** EXERCISE TEXT follows **
Extremely data-efficient ligand generation
What is a sufficient number of data points to train a deep learning algorithm? 1,000? 1 million? 1 billion?
Of course, it depends on the problem. But it also depends on the neural network architecture and training algorithm chosen to solve the problem.
Powers et. al. recently published a preprint describing a ligand optimization scheme that generates drug-like molecules with high accuracy, while training on only 4000 protein-ligand examples.
How do they do it? Inductive bias. Inductive bias is real-world knowledge that is built into the neural network, making the learning problem simpler. Ideally, the inductive bias of the architecture reduces the space of learnable information to only things that humans do not know about the task. Good inductive bias reduces the difficulty of the learning problem, reduces the number of data points necessary for training, and increases the generality of trained models.
The problem of designing a ligand that binds to a protein does not seem difficult in principle. An expert could probably come up with some good heuristics – providing non-polar interfaces with non-polar regions of the protein surface, designing complementary charged regions for polar regions of the protein surface, and choosing a geometry that maximizes contact. One could imagine building up a ligand from fragments such that it satisfies these properties.
Caption: The fragment optimization process. Above: The protein and starting fragment. Below: The fragment generation process.
The authors crafted an algorithm around much of that intuition. The starting problem was fragment-based ligand optimization – crafting a ligand with strong binding affinity from a starting fragment. They began by reducing this problem from a ligand generation problem to a fragment scoring problem. Rather than predicting an entire ligand, they recognized that ligand generation can be framed as repetitive addition of atoms to a starting molecule. This allowed their network to learn a much simpler task, and share neural network parameters for each fragment scoring step. Additionally, it allowed them to augment their data by extracting 100,000 fragment addition steps from the original dataset of 4,000 protein-ligand pairs.
** End of EXERCISE TEXT **
** RECORD EXTRACTS follows **
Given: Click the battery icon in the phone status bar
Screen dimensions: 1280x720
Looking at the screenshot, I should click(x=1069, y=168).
** End of RECORD EXTRACTS **
** RECORD EXTRACTS follows **
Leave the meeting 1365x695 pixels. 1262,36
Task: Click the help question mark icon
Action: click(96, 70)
** End of RECORD EXTRACTS **
- **WHAT THIS TASK INVOLVES**:
Continue the piece on data-efficient ligand generation from its final sentence.

- **ANSWER BOX**:
The fragment scoring model works in two steps. In step 1, the model scores the available fragment attachment locations, which are the ligand hydrogen atoms. In step 2, the model scores possible fragment-geometry pairs for the probability of binding at that location. The same “Embedding Model” architecture is used for both steps, differing only in the projection layers that predict probability of binding or fragment score, respectively.
Caption: Left: Step 1, location scoring. Right: Step 2, fragment scoring.
In addition, the embedding model is invariant to orientation and position. This means that regardless of the starting orientation or location of the input atom coordinates, the same output is produced. This is another form of inductive bias, recognizing that the model should not predict different fragments if the inputs are presented in a different orientation.
To summarize: the authors used multiple inductive biases that allowed their model to achieve high accuracy using a small amount of training data:
- Sharing weights across fragments. A corollary of this inductive bias: data augmentation from 4000 to 100,000.
- Invariance/Equivariance. Independence from the orientation position of the input atom coordinates.
They compared the characteristics of molecules generated by their model with the characteristics of molecules generated by a physics-based fragment optimization algorithm. They found that across 12 metrics, the characteristics of their generated molecules resembled the molecules in the test set much more strongly than the physics-based generated molecules.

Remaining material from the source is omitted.